使用BeautifulSoup刮取文本 - NoneType错误

时间:2016-12-20 03:16:23

标签: python web-scraping wikipedia

我正在尝试从维基百科获取表格数据,但我一直收到错误

AttributeError: 'NoneType' object has no attribute 'findAll'

这是我的代码。

from bs4 import BeautifulSoup
import urllib
import urllib.request



wiki = "https://en.wikipedia.org/wiki/List_of_current_United_States_Senators"
page = urllib.request.urlopen(wiki)
soup = BeautifulSoup(page, "lxml")

name = ""
party = ""
state = ""
picture = ""
link = ""
district = ""

table = soup.find("table", { "class" : "wikitable sortable" })

f = open('output.csv', 'w')

for row in table.findAll("tr"):
    cells = row.findAll("td")


    state = cells[0].find(text=True)
    picture = cells[2].findAll(text=True)
    name = cells[3].find(text=True)
    party = cells[4].find(text=True)


    write_to_file = name + "," + state + "," + party + "," + link + "," + picture + "," + district + "\n"
    print (write_to_file)
    f.write(write_to_file)

f.close()

任何帮助,甚至是另一种方式(考虑使用wiki api,但我很遗憾地使用了什么),我们将不胜感激。

2 个答案:

答案 0 :(得分:0)

您面临的主要问题是soup.find("table", { "class" : "wikitable sortable" })会返回None。

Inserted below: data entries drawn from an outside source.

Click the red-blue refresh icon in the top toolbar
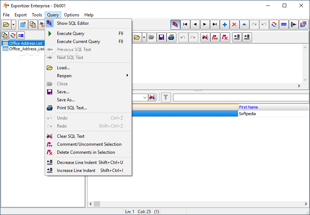Viewport: 310px width, 215px height. (273, 24)
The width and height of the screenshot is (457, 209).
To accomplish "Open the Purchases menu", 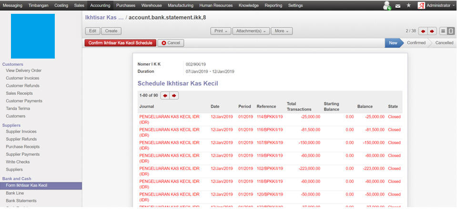I will click(x=126, y=6).
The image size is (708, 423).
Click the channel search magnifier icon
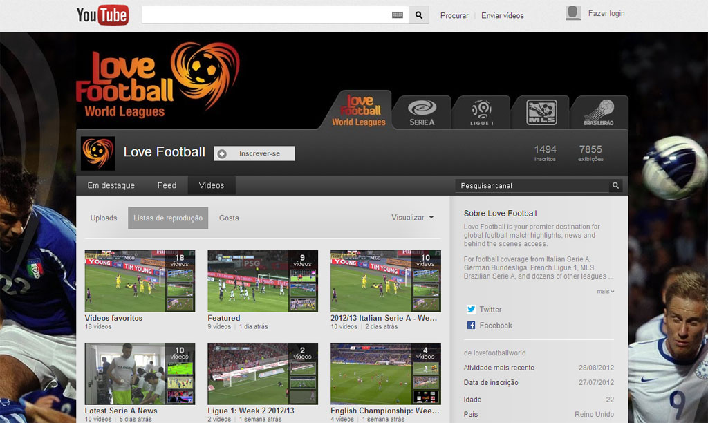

但是,有一个类sortable wikitable sortable的元素,也许你想要那个元素。

我修复了该问题并添加了if和一些print s。它仍然不起作用,但我猜这个问题更容易解决。现在轮到你了:))

from bs4 import BeautifulSoup
import urllib
import urllib.request

wiki =  "https://en.wikipedia.org/wiki/List_of_current_United_States_Senators"
page = urllib.request.urlopen(wiki)
soup = BeautifulSoup(page, "lxml")

name = ""
party = ""
state = ""
picture = ""
link = ""
district = ""

table = soup.find("table", { "class" : "sortable wikitable sortable" })

f = open('output.csv', 'w')

for row in table.findAll("tr"):
    cells = row.findAll("td")
    if cells:
        state = cells[0].find(text=True)
        picture = cells[2].findAll(text=True)
        name = cells[3].find(text=True)
        party = cells[4].find(text=True)

        print(state, type(state))
        print(picture, type(picture))
        print(name, type(name))
        print(party, type(party))
        write_to_file = name + "," + state + "," + party + "," + link + "," + picture + "," + district + "\n"
        print (write_to_file)
        f.write(write_to_file)
        f.flush()

f.close()

答案 1 :(得分:0)

NA 3 NA b

打印:

import bs4, requests

base_url = 'https://en.wikipedia.org/wiki/List_of_current_United_States_Senators'
response = requests.get(base_url)
soup = bs4.BeautifulSoup(response.text, 'lxml')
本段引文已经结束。